Treatment for patients with chronic lymphocytic leukemia/small lymphocytic lymphoma (CLL/SLL) has shifted from chemoimmunotherapy (CIT) to targeted therapies, administered as continuous treatment until progression or in fixed-duration regimens. Fixed-duration regimens with targeted therapies (usually in combination regimens with venetoclax and a Bruton tyrosine kinase inhibitor [BTKi] and/or an anti-CD20 monoclonal antibody) are of increasing interest, and recent phase 3 trial results support this approach. Fixed-duration treatment offers a pre-defined treatment stopping point and may provide patients with a treatment-free interval, potentially reducing the burden of long-term therapy while minimizing cumulative toxicity and costs.

Methods

Here, we review the currently approved fixed-duration regimens and some investigational combinations in ongoing registrational clinical trials.

Results

The registrational fixed-duration studies CLL14 (venetoclax plus obinutuzumab), GLOW (ibrutinib plus venetoclax), CAPTIVATE (ibrutinib plus venetoclax), AMPLIFY (acalabrutinib plus venetoclax with or without obinutuzumab), and MURANO (venetoclax plus rituximab) along with the investigator-initiated CLL17 study, which may impact treatment guidelines, demonstrated extended treatment-free intervals.
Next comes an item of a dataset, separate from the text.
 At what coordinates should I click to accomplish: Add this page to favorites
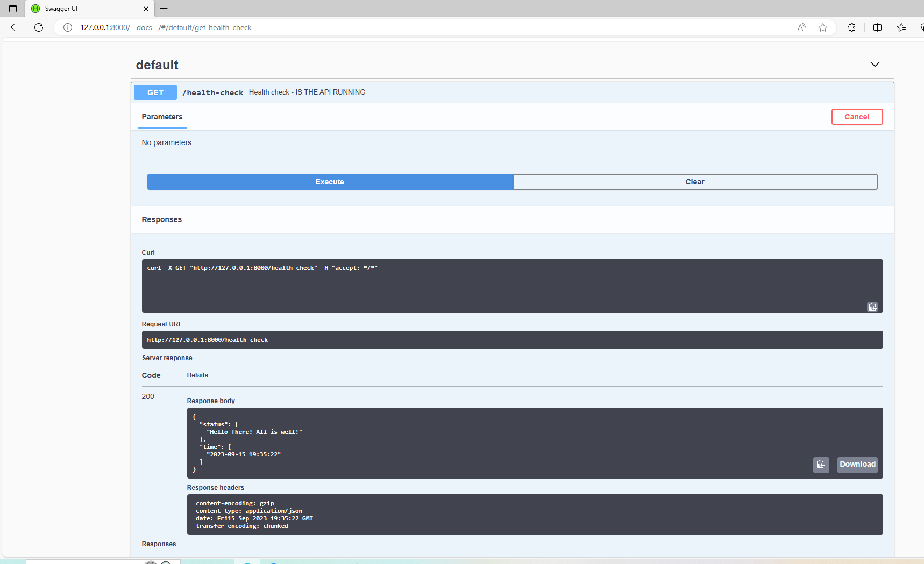(x=822, y=27)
Generally, targeted fixed-duration regimens in patients with unmutated immunoglobulin heavy chain variable region or TP53 and/or del(17p) demonstrated greater efficacy than CIT, but outcomes were typically poorer than in patients without these high-risk features. Cardiovascular toxicity and death remain a significant concern with ibrutinib plus venetoclax, which was also associated with high rates of diarrhea and atrial fibrillation.

Conclusion

Successful fixed-duration regimens in CLL should achieve deep remission (i.e., undetectable minimal residual disease), sustain long-term progression-free survival, decrease the burden of treatment-related adverse events, and allow for re-treatment with minimal risk of drug resistance. Although fixed-duration treatment represents a positive step forward for most patients with CLL/SLL, the currently approved regimens often fall short in patients at high risk of progression. Continued research and development of next-generation drugs is essential to enhance efficacy and safety, ultimately improving outcomes in all patients with CLL/SLL.